I want to be able to take a "snapshot" of what's being written STDOUT for a period of time (rather than bytes or lines). Something like

tail -f /var/log/whatever.log | pipe_for_seconds 10 > ./10_second_sample_of_log

I'm using BASH, but if this is dramatically easier in some other shell, I'd like to hear about it.

6

Gnu coreutils since version 7.0 has a timeout command:

timeout 10 tail -f /var/log/whatever.log 

If you really need a pipe to timeout for some slightly different procedure, then pipe into timeout:

tail -f /var/log/whatever.log | timeout 10 cat > ./10_second_sample_of_log

Note though that killing some arbitrary part of a pipeline may cause problems due to buffering, depending on signals and program behaviour (this question covers related issues: Turn off buffering in pipe ). It will usually change the exit code of the process too.

If you don't have (a recent) coreutils, this simple timeout program also works well http://www.unixlabplus.com/unix-prog/timeout/timeout.html or the perl approach:

tail -f /var/log/whatever.log | perl -n -e 'BEGIN{alarm 10; $|=1}; print;'

(Note the $|=1 turns off output buffering, this is to prevent loss of output in the pipeline, as referred to above.)

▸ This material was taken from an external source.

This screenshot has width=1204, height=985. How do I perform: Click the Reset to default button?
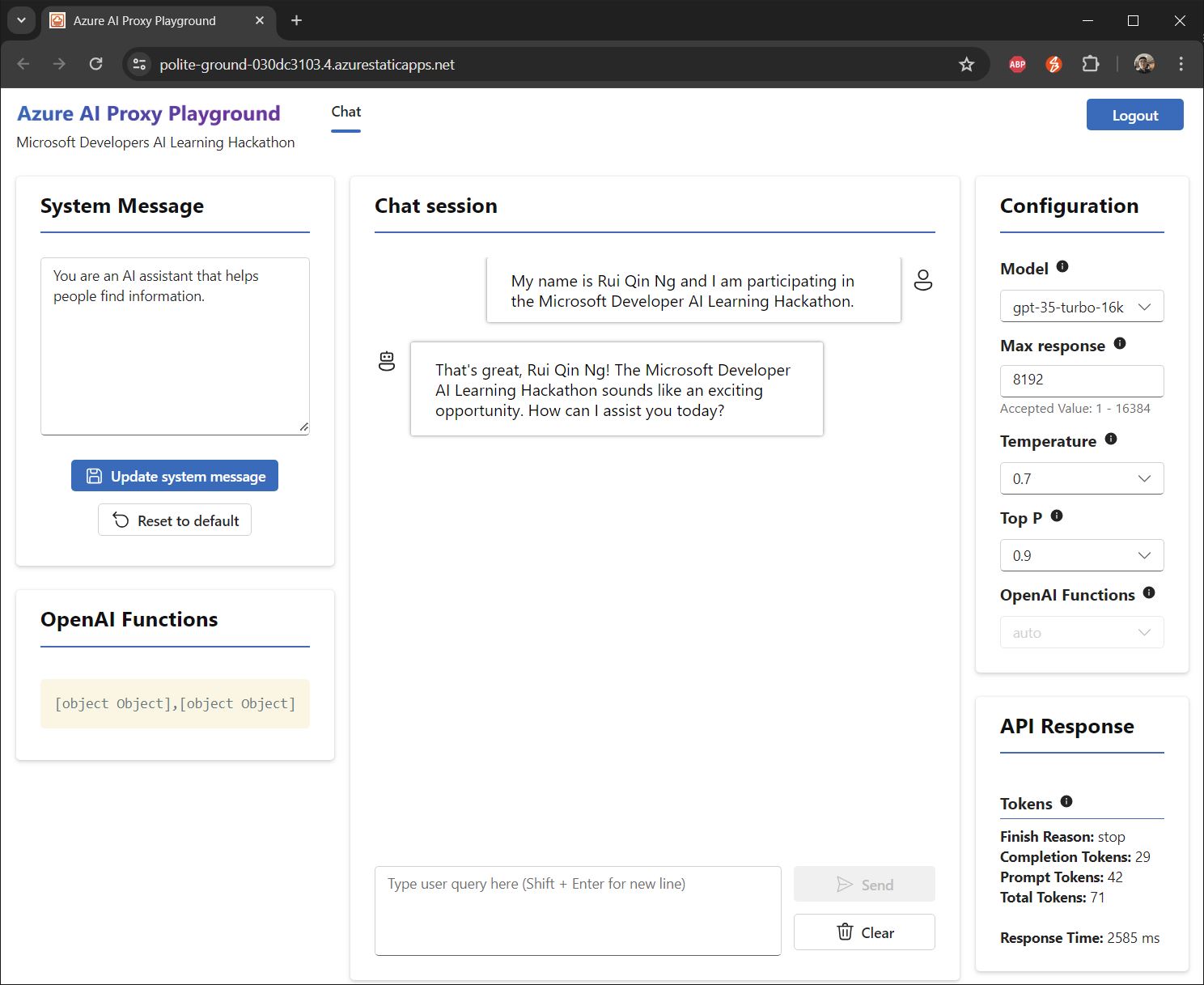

The (slightly ancient) Netpipes package also has a timelimit command (which you can still find on some Linux systems).

This similar question has a few more options: How to introduce timeout for shell scripting?

4

This should work:

tail -f /var/log/whatever.log > ten_second_sample & sleep 10 && kill $!

Launch tail in background and in parallel sleep 10 seconds and after that kill $! which is the PID of the last launched background process.

0

Relying on killing PID may not be reliable if tail -f exits too soon (e.g. file does not exist). Another more generic solution, that will also stop the "kill timer" if it is done before the timeout is to use wait and kill %% (%% indicates the most recent job started by bash - using &).

The construction will look like this (in which sleep 2 is any custom command with parameters etc and the timeout is set to 10 seconds):

# Your command that may take some (or not) time to execute:
sleep 2 &
# Set a timer that kills the last started job
sleep 10 & wait -n 1; kill %%; wait -n 1

This construction will wait until either the timeout is reached, or the custom command is done executing (in this case the sleep 2 will always stop first). Then, respectively the command or timeout will be killed with kill %%. Then, the last wait -n 1 blocks further execution until the command or timeout is actually killed (this is optional but likely desired).

Note. Earlier commands executed in parallel will not be affected, as is required and expected.

Example

A more practical example with reading a line from a named pipe with timeout, but for which the timeout-flag of read cannot be used:

# Custom bash function to set timeout in seconds for the most recently started job (parallel execution).
timeout() { sleep $1 & wait -n 1; kill %%; wait -n 1 }

# Example 1:
mkfifo /tmp/test
read ln </tmp/test &
timeout 10

Because there is nothing written to /tmp/test it will timeout after 10 seconds. In order to show that even when the command terminates immediately it will stop the kill timer:

# Example 2:
mkfifo /tmp/test
echo "Hello" >/tmp/test &
ln="$(read ln </tmp/test && echo -e "$ln" & timeout 10)"
echo "Line was read: $ln"

Note with regard to practical use of named pipe. Because read ln is executed in a subshell, it cannot be accessed in the (parent) script. Therefore, the line is printed with echo to store it in a (different) variable ln.